### [EXERCISE REQUIREMENTS]
Write out exactly the lines from the one containing "Image resolution: width=626" through the last line of the records below, both included, and leave out any pictures.

|---|

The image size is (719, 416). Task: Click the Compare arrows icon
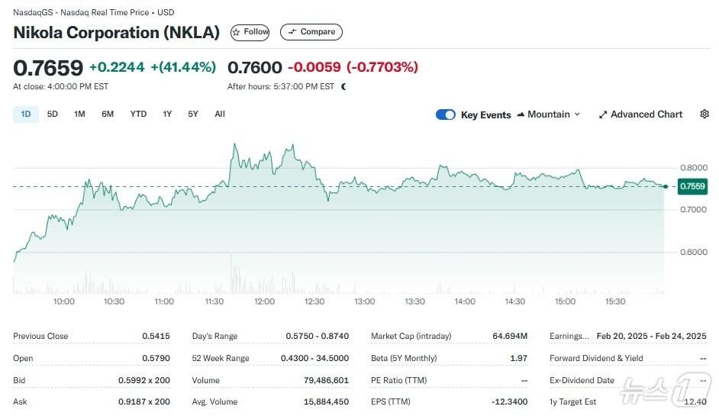pos(292,32)
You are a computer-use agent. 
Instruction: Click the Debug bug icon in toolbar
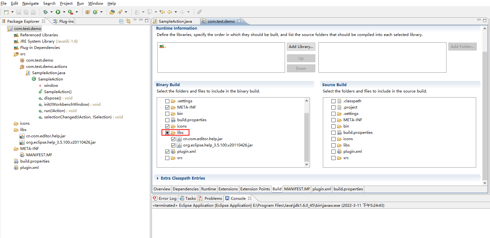45,12
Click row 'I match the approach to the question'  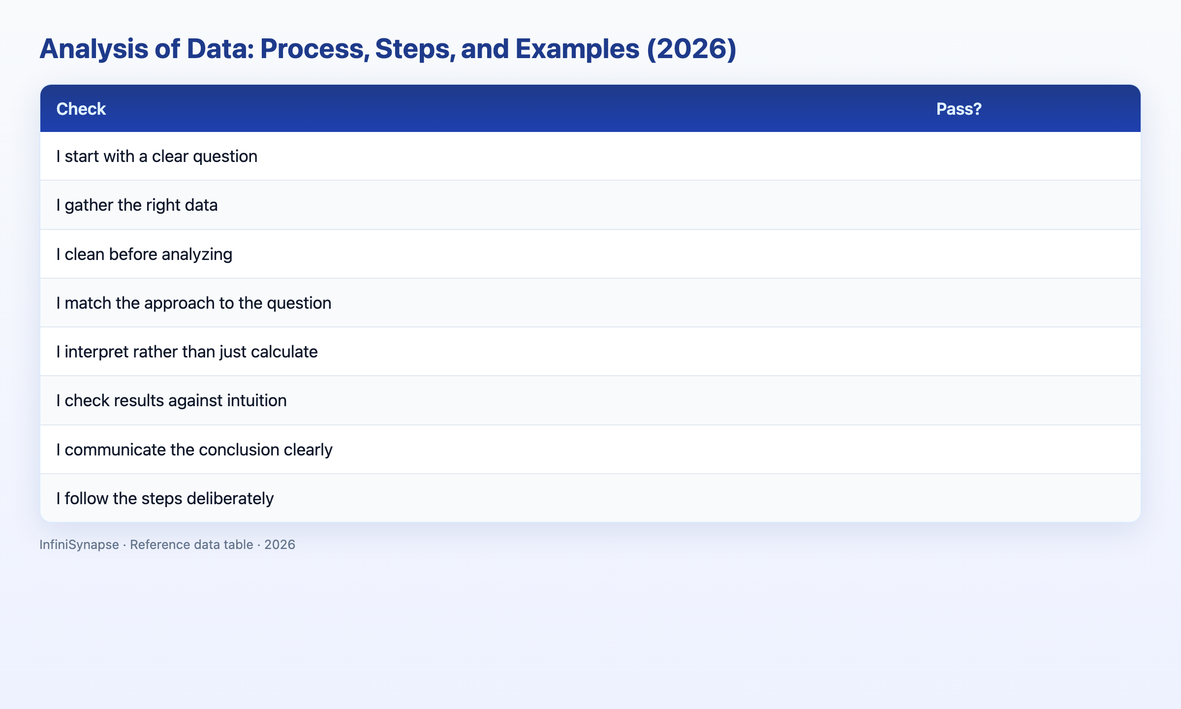tap(591, 303)
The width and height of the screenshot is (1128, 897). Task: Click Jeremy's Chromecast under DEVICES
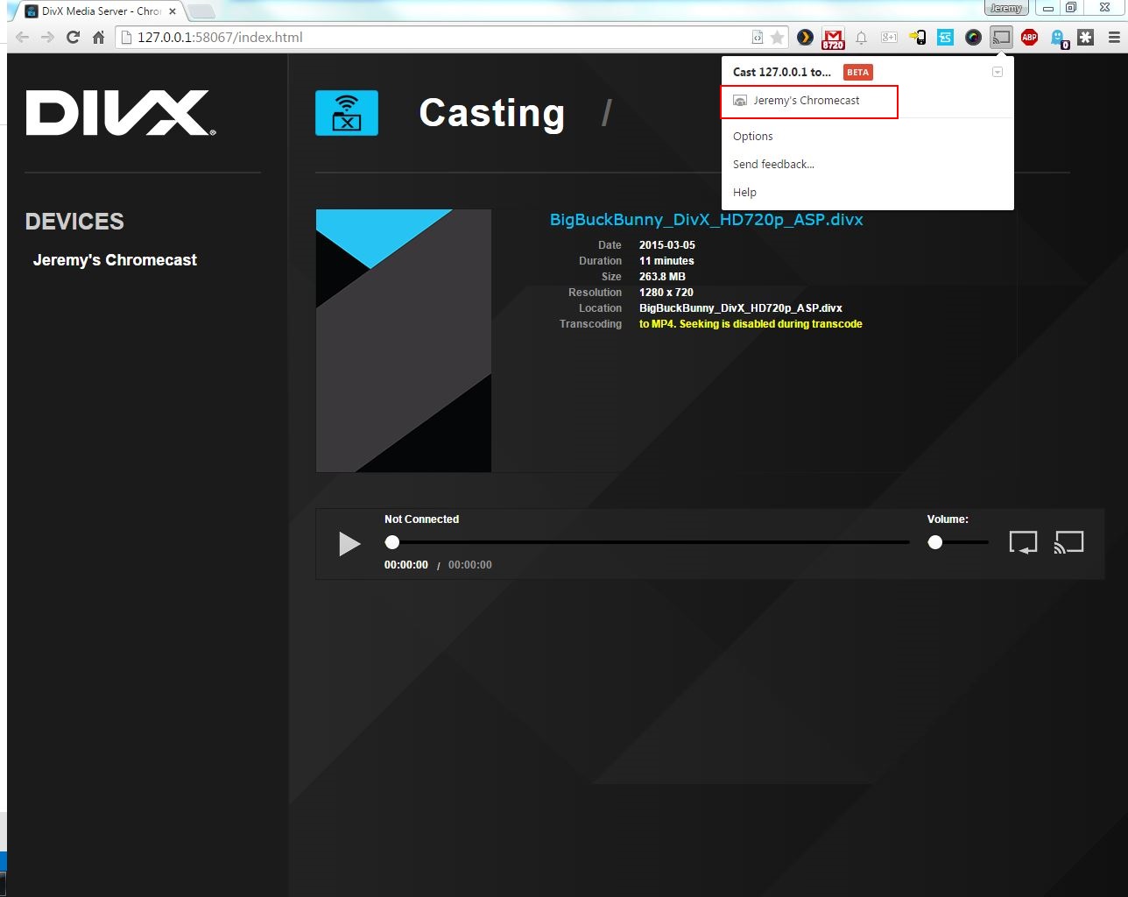click(115, 259)
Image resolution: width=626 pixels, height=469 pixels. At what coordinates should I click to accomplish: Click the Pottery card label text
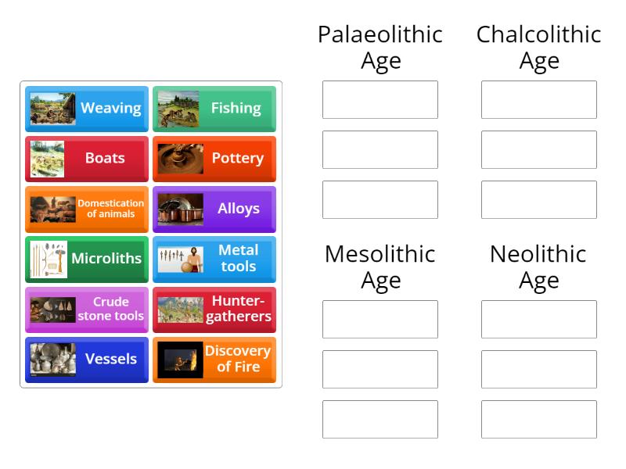[x=237, y=159]
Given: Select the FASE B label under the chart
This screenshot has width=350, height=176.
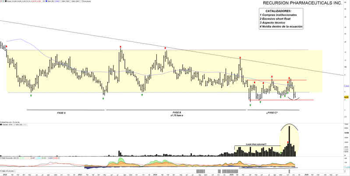Looking at the screenshot, I should coord(177,113).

|---|

### [ANSWER SPACE]
Image resolution: width=626 pixels, height=469 pixels. At what coordinates should I click to accomplish: Click the Pottery card label text
[x=237, y=159]
Given: Select the FASE B label under the chart
This screenshot has width=350, height=176.
Looking at the screenshot, I should coord(177,113).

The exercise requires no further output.